La vera domanda è come, da un punto di vista giuridico, il Comune possa imporre ai proprietari la schedatura del DNA dei loro animali. La Lega Antivivisezioni sezione di Varese, che ha definito il progetto di Malnate “spropositato rispetto alla supposta gravità del problema”, sostiene che non possa esservi obbligo. Il sindaco non ha ancora una risposta definitiva: “Sul nostro regolamento di igiene urbana stiamo proprio studiando questa parte”.

Il prelievo del DNA ai cani non è un’idea di Malnate: progetti analoghi sono stati attivati in altre regioni d’Italia, nel Regno Unito e in Spagna.

Al sindaco Astuti non sarebbe dispiaciuta, al posto della schedatura, un’azione dimostrativa come quella di #cacaexpress a BruneteCollegamento esterno, Madrid: una ventina di volontari avvicinava i padroni indisciplinati, chiedeva il nome e la razza del cane, e con questi dati –attraverso i registri comunali- risaliva all’indirizzo del proprietario per recapitargli a casa l’escremento “dimenticato”. “Sarebbe stato un bel deterrente”, osserva il sindaco, “ma la privacy ci avrebbe sicuramente dato qualche problema in più in Italia”.

Più semplice sarà invece scoprire se in Città, oltre ai 1400 cani conosciuti, ce ne sono altri non dotati di chip valido: “L’ATS” (Agenzia per la tutela della salute, che ha preso il posto delle ASL) “fornirà al Comune un apparecchio per verificarlo”.

Ma se la polizia locale dovrà impiegare del tempo a controllare i chip (e a raccogliere campioni di eventuali deiezioni abbandonate), non ci sarà comunque un costo? “Ci avvarremo soprattutto delle guardie ecologiche volontarie, un corpo che abbiamo istituito qualche anno fa per aiutarci sul tema della pulizia e del controllo dei boschi ma anche per realizzare questo progetto che abbiamo in mente da tempo”.

Del resto, osserva il sindaco, non è solo una questione di costi-benefici: gli escrementi abbandonati in parchi e spazi pubblici costituiscono un problema igienico-sanitario, specie nelle aree frequentate da bambini.

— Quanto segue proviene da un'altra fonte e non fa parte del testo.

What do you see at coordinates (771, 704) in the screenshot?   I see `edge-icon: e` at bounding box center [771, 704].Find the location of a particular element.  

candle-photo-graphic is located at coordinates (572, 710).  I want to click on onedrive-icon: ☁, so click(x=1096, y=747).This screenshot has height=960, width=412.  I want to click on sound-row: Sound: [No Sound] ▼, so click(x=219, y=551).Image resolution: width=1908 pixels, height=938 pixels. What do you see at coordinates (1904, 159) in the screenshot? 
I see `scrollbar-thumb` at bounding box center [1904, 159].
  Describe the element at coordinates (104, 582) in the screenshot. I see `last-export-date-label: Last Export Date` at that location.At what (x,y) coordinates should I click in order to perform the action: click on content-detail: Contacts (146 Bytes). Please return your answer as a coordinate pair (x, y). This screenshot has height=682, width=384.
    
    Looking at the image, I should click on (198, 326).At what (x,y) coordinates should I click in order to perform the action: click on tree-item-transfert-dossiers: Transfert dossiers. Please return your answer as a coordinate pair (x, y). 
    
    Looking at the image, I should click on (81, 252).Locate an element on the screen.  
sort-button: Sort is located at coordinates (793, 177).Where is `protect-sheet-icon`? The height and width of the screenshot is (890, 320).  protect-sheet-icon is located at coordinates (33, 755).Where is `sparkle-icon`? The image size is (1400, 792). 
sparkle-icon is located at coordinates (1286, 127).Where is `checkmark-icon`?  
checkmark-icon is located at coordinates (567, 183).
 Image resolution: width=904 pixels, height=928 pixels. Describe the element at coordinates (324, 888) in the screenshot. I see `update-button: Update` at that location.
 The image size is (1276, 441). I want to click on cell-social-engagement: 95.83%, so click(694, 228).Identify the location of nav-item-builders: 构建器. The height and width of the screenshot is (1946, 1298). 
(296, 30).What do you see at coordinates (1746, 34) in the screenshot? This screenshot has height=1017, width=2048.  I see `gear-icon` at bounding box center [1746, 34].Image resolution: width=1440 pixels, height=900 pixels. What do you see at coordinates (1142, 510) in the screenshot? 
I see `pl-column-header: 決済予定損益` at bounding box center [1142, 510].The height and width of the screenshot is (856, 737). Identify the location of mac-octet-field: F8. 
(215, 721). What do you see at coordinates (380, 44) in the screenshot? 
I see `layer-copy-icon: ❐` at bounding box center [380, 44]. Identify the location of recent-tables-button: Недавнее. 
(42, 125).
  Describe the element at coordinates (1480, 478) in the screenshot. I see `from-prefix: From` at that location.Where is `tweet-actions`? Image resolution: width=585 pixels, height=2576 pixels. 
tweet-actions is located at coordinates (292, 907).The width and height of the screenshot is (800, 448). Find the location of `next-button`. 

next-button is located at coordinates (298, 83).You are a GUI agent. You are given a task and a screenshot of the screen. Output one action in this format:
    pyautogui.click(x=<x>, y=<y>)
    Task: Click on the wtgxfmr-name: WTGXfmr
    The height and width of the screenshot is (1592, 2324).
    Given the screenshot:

Ancora da definire è la sanzione per chi dovesse incastrato dal test del DNA. “Ci sono i sostenitori di multe altissime, mentre altri credono che sia sufficiente l’umiliazione di riceverne una. Potrebbe ammontare a qualcosa come 250 o 500 euro.”

Le installazioni, assicura Astuti, non mancano: “abbiamo aumentato di parecchio il numero di cestini e il proprietario del cane è obbligato per legge ad andare in giro con il suo sacchettino” (cfr. Ordinanza sindacale n.7/2013Collegamento esterno). “Dopo qualche multa, anche i padroni incivili si sono dotati del sacchetto, ma non sempre lo hanno usato”.